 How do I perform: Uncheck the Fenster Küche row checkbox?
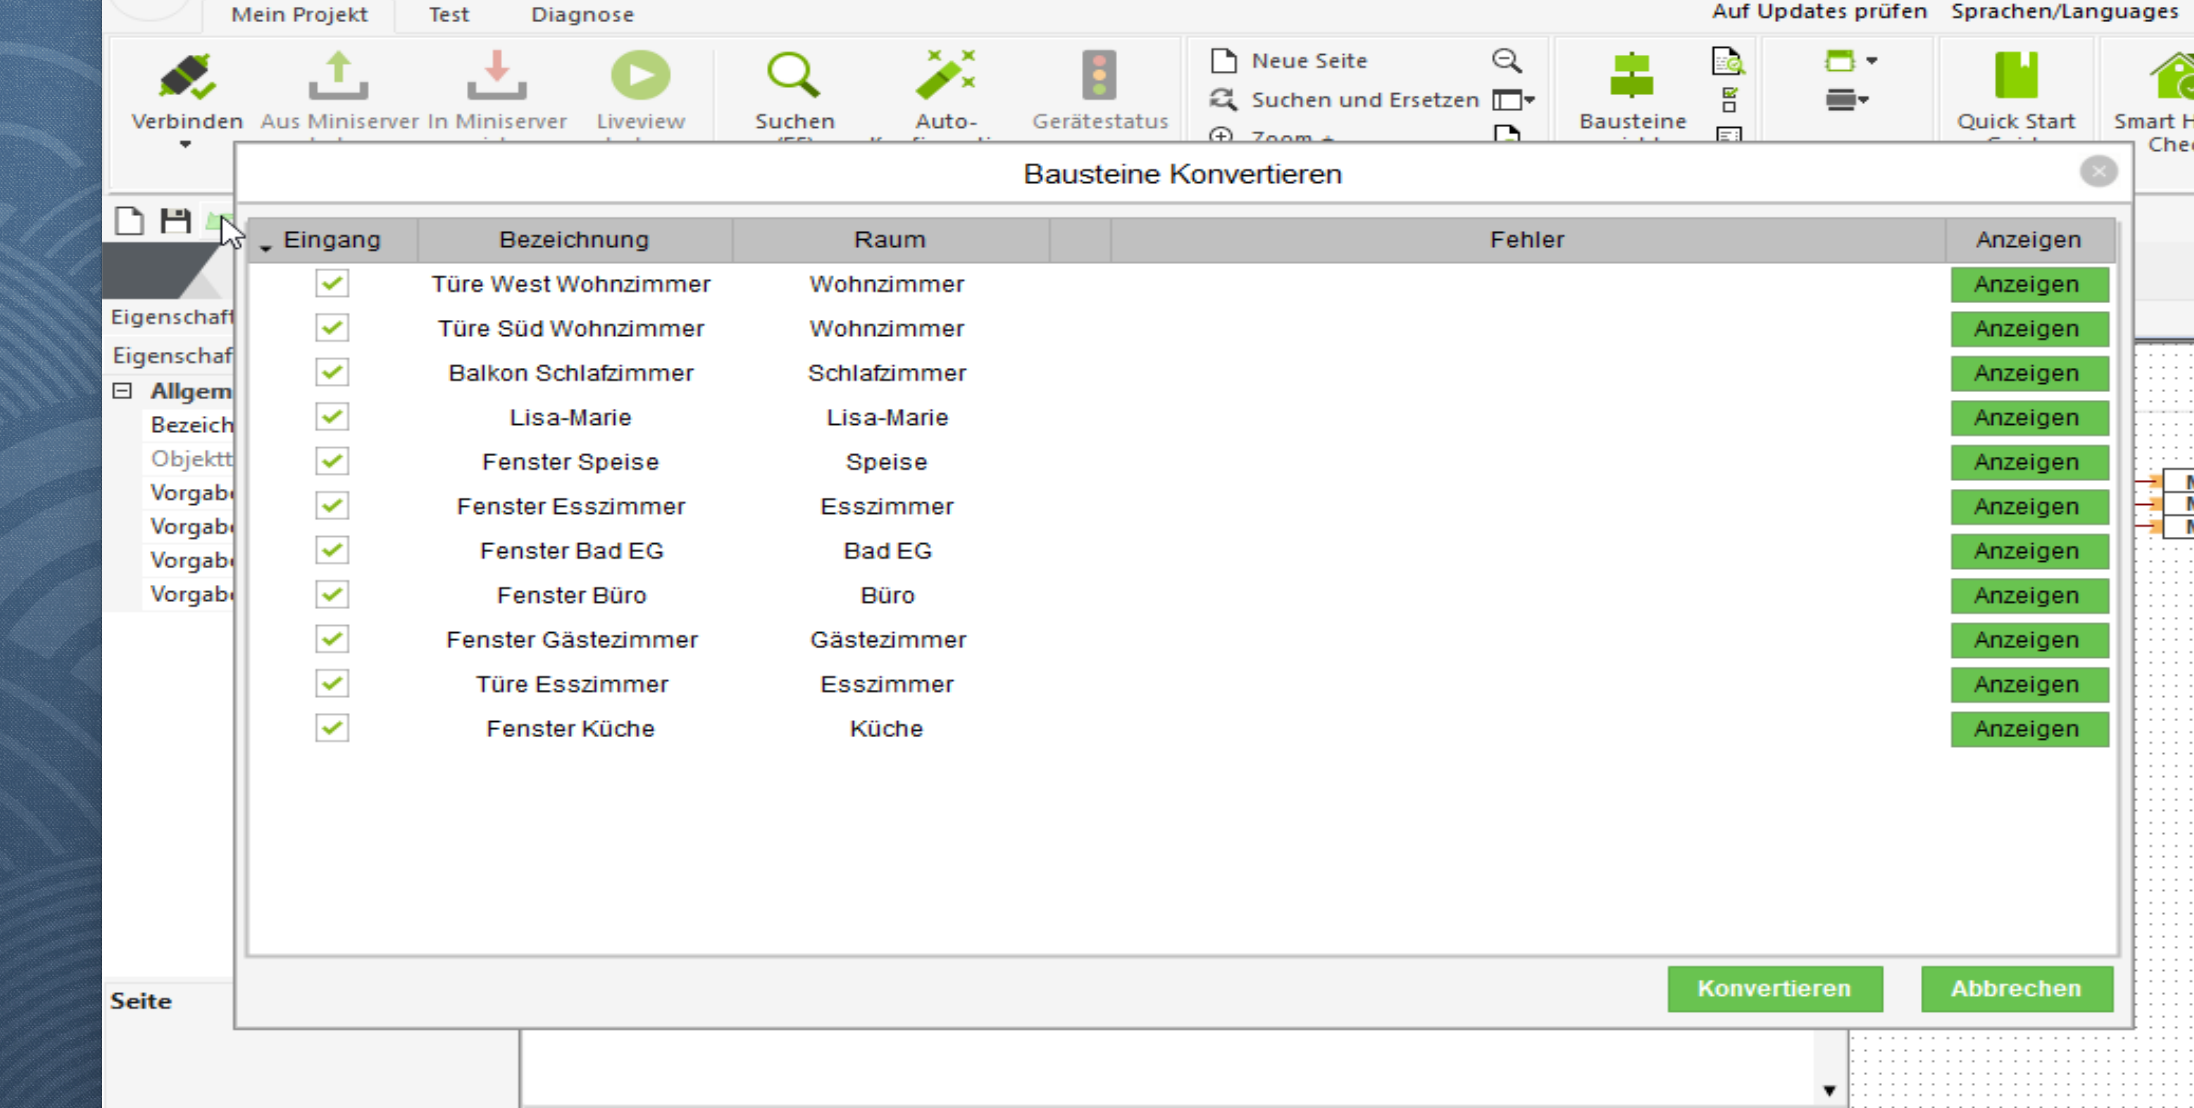(x=332, y=728)
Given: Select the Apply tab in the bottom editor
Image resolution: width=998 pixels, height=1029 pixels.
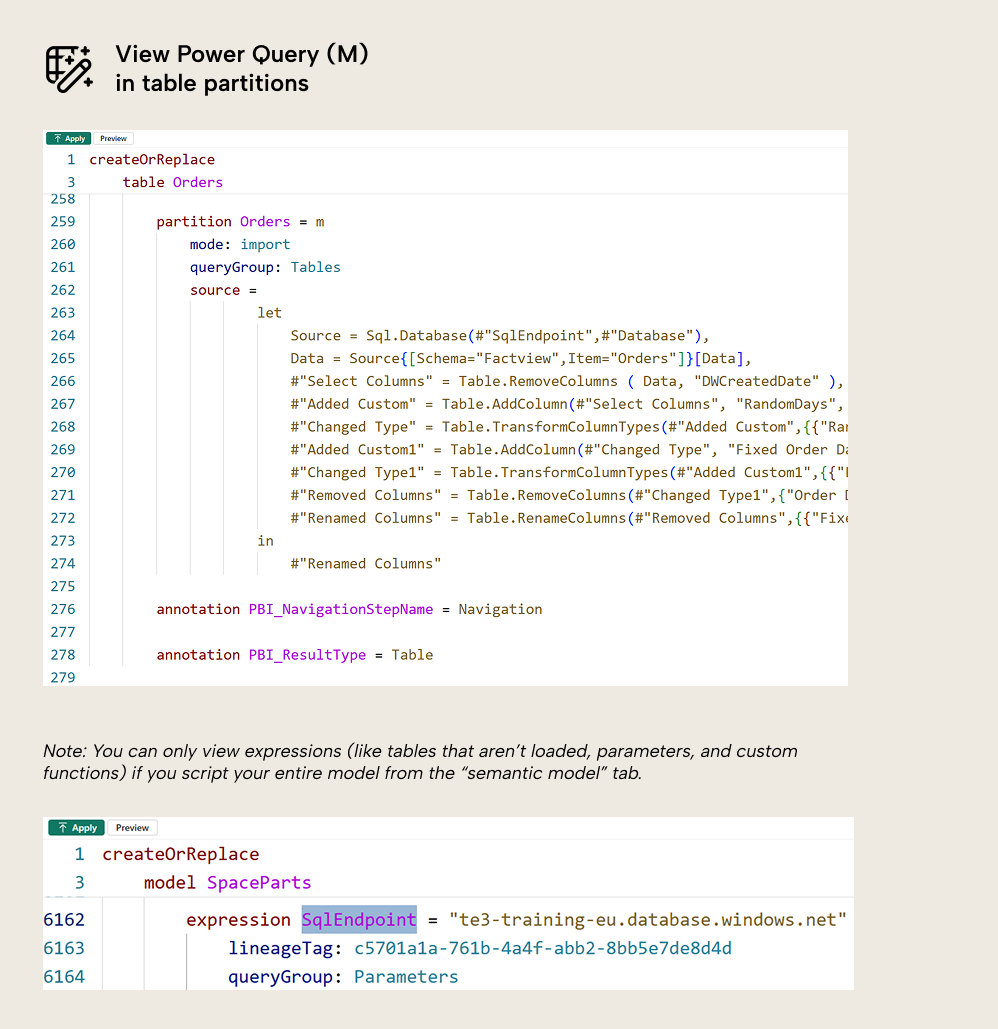Looking at the screenshot, I should tap(75, 827).
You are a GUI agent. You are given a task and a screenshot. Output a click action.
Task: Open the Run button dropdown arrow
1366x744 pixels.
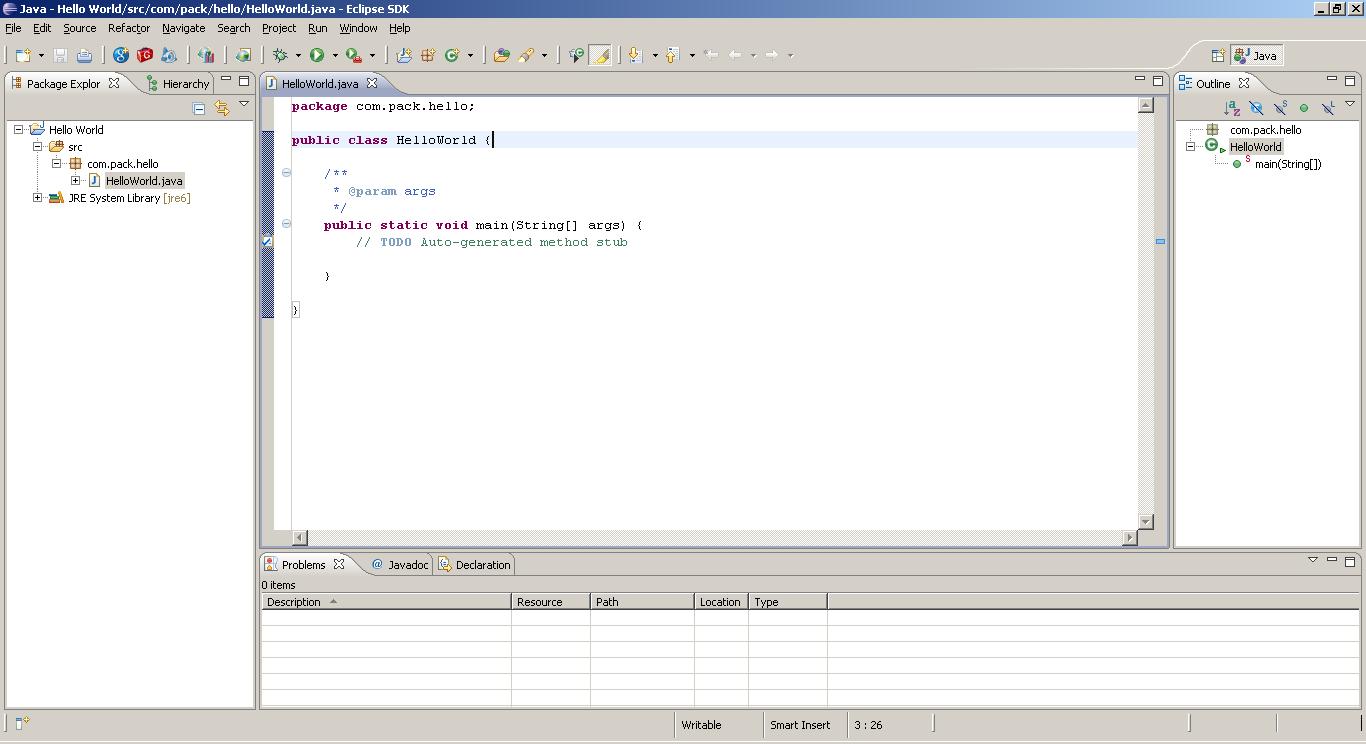coord(335,56)
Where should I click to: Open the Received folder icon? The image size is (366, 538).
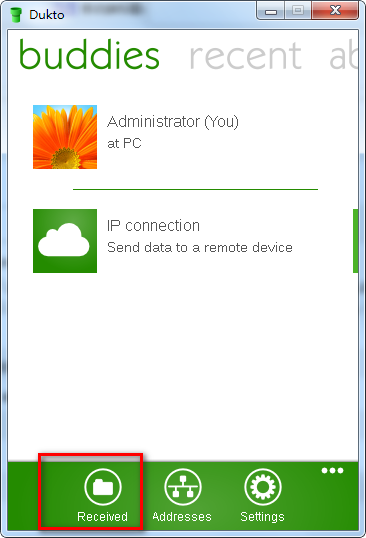[103, 487]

• **Written problem**
Please rewrite all the rows above with "pixels" replaced by "px" wherever it appears, leaving everything else unchanged and the pictures out.

• **Complete answer**
 How do I perform: Uncheck the Fenster Küche row checkbox?
(x=332, y=728)
Given: Select the Apply tab in the bottom editor
Image resolution: width=998 px, height=1029 px.
Looking at the screenshot, I should tap(75, 827).
You are a GUI agent. You are given a task and a screenshot. Output a click action.
Task: Open the Run button dropdown arrow
1366x744 px.
coord(335,56)
Where should I click to: Open the Received folder icon? The image size is (366, 538).
[103, 487]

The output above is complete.